_Prompt_. Each record is to be printed exactly as given, down to the last mark.

_Record excerpts_.
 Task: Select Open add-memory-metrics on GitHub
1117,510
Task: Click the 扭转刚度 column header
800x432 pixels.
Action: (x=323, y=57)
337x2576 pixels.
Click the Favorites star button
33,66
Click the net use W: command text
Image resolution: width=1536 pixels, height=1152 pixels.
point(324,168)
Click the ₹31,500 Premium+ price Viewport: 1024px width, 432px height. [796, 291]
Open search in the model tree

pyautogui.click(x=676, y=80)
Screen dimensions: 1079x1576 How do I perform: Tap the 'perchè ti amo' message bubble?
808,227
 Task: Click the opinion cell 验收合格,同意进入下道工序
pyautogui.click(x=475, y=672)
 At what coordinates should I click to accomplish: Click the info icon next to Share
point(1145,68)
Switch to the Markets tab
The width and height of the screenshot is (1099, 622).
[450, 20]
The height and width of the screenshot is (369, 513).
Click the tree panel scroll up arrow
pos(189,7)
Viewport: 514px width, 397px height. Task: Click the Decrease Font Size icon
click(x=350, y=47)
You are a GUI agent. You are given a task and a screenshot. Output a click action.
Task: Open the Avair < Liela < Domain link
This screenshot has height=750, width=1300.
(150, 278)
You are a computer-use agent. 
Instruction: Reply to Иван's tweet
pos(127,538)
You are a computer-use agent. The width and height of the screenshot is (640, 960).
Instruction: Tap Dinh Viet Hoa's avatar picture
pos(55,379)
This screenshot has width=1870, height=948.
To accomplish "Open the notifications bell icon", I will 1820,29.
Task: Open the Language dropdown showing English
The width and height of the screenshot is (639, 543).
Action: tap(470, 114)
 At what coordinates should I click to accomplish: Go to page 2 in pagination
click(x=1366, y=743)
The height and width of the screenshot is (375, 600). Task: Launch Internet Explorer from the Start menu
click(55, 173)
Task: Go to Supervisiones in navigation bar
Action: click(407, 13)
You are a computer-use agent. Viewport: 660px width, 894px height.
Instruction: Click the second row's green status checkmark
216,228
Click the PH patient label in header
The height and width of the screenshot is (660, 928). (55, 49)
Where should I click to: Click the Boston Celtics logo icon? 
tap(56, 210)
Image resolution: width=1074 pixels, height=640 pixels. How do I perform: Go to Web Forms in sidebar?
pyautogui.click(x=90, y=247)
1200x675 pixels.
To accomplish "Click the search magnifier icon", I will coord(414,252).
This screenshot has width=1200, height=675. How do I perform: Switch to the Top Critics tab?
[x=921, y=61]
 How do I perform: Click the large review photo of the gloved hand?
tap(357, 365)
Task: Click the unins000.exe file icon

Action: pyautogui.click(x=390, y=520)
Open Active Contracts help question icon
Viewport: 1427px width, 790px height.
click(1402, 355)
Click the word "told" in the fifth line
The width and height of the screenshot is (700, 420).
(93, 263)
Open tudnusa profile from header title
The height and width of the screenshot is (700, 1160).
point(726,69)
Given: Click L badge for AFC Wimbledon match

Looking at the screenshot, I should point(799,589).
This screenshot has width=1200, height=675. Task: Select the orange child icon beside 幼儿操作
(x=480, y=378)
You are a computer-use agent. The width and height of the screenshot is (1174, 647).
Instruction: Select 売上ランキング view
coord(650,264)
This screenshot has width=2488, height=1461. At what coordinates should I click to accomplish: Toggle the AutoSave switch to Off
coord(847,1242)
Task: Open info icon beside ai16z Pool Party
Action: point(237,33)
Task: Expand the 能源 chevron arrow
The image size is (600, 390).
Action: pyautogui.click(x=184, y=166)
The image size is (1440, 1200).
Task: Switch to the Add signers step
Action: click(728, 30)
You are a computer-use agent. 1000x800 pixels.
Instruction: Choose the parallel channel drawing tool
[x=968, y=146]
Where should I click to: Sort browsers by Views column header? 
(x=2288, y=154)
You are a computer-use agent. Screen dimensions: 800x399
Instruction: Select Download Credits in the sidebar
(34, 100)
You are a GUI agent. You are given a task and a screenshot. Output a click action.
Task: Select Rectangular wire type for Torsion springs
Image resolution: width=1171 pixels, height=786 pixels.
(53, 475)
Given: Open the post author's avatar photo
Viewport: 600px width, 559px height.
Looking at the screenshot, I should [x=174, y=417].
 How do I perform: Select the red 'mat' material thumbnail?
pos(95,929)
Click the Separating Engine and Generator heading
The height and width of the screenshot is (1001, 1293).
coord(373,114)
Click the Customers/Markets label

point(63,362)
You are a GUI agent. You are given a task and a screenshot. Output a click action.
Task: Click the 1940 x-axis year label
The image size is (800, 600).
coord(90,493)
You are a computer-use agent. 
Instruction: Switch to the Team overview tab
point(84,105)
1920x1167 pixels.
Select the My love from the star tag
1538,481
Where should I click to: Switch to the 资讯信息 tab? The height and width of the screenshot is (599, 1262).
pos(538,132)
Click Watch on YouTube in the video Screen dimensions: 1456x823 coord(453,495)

_Task result_.
 Task: Select Open add-memory-metrics on GitHub
1117,510
Task: Click the 扭转刚度 column header
800x432 pixels.
Action: (x=323, y=57)
337x2576 pixels.
Click the Favorites star button
33,66
Click the net use W: command text
Image resolution: width=1536 pixels, height=1152 pixels.
point(324,168)
Click the ₹31,500 Premium+ price Viewport: 1024px width, 432px height. [796, 291]
Open search in the model tree

pyautogui.click(x=676, y=80)
Screen dimensions: 1079x1576 How do I perform: Tap the 'perchè ti amo' message bubble?
808,227
 Task: Click the opinion cell 验收合格,同意进入下道工序
pyautogui.click(x=475, y=672)
 At what coordinates should I click to accomplish: Click the info icon next to Share
point(1145,68)
Switch to the Markets tab
The width and height of the screenshot is (1099, 622).
[450, 20]
The height and width of the screenshot is (369, 513).
Click the tree panel scroll up arrow
pos(189,7)
Viewport: 514px width, 397px height. Task: Click the Decrease Font Size icon
click(x=350, y=47)
You are a GUI agent. You are given a task and a screenshot. Output a click action.
Task: Open the Avair < Liela < Domain link
This screenshot has height=750, width=1300.
(150, 278)
You are a computer-use agent. 
Instruction: Reply to Иван's tweet
pos(127,538)
You are a computer-use agent. The width and height of the screenshot is (640, 960).
Instruction: Tap Dinh Viet Hoa's avatar picture
pos(55,379)
This screenshot has width=1870, height=948.
To accomplish "Open the notifications bell icon", I will 1820,29.
Task: Open the Language dropdown showing English
The width and height of the screenshot is (639, 543).
Action: tap(470, 114)
 At what coordinates should I click to accomplish: Go to page 2 in pagination
click(x=1366, y=743)
The height and width of the screenshot is (375, 600). Task: Launch Internet Explorer from the Start menu
click(55, 173)
Task: Go to Supervisiones in navigation bar
Action: click(407, 13)
You are a computer-use agent. Viewport: 660px width, 894px height.
Instruction: Click the second row's green status checkmark
216,228
Click the PH patient label in header
The height and width of the screenshot is (660, 928). (55, 49)
Where should I click to: Click the Boston Celtics logo icon? 
tap(56, 210)
Image resolution: width=1074 pixels, height=640 pixels. How do I perform: Go to Web Forms in sidebar?
pyautogui.click(x=90, y=247)
1200x675 pixels.
To accomplish "Click the search magnifier icon", I will coord(414,252).
This screenshot has width=1200, height=675. How do I perform: Switch to the Top Critics tab?
[x=921, y=61]
 How do I perform: Click the large review photo of the gloved hand?
tap(357, 365)
Task: Click the unins000.exe file icon

Action: pyautogui.click(x=390, y=520)
Open Active Contracts help question icon
Viewport: 1427px width, 790px height.
click(1402, 355)
Click the word "told" in the fifth line
The width and height of the screenshot is (700, 420).
(93, 263)
Open tudnusa profile from header title
The height and width of the screenshot is (700, 1160).
point(726,69)
Given: Click L badge for AFC Wimbledon match

Looking at the screenshot, I should point(799,589).
This screenshot has width=1200, height=675. Task: Select the orange child icon beside 幼儿操作
(x=480, y=378)
You are a computer-use agent. The width and height of the screenshot is (1174, 647).
Instruction: Select 売上ランキング view
coord(650,264)
This screenshot has width=2488, height=1461. At what coordinates should I click to accomplish: Toggle the AutoSave switch to Off
coord(847,1242)
Task: Open info icon beside ai16z Pool Party
Action: point(237,33)
Task: Expand the 能源 chevron arrow
The image size is (600, 390).
Action: pyautogui.click(x=184, y=166)
The image size is (1440, 1200).
Task: Switch to the Add signers step
Action: click(728, 30)
You are a computer-use agent. 1000x800 pixels.
Instruction: Choose the parallel channel drawing tool
[x=968, y=146]
Where should I click to: Sort browsers by Views column header? 
(x=2288, y=154)
You are a computer-use agent. Screen dimensions: 800x399
Instruction: Select Download Credits in the sidebar
(34, 100)
You are a GUI agent. You are given a task and a screenshot. Output a click action.
Task: Select Rectangular wire type for Torsion springs
Image resolution: width=1171 pixels, height=786 pixels.
(53, 475)
Given: Open the post author's avatar photo
Viewport: 600px width, 559px height.
Looking at the screenshot, I should [x=174, y=417].
 How do I perform: Select the red 'mat' material thumbnail?
pos(95,929)
Click the Separating Engine and Generator heading
The height and width of the screenshot is (1001, 1293).
coord(373,114)
Click the Customers/Markets label

point(63,362)
You are a GUI agent. You are given a task and a screenshot. Output a click action.
Task: Click the 1940 x-axis year label
The image size is (800, 600).
coord(90,493)
You are a computer-use agent. 
Instruction: Switch to the Team overview tab
point(84,105)
1920x1167 pixels.
Select the My love from the star tag
1538,481
Where should I click to: Switch to the 资讯信息 tab? The height and width of the screenshot is (599, 1262).
pos(538,132)
Click Watch on YouTube in the video Screen dimensions: 1456x823 coord(453,495)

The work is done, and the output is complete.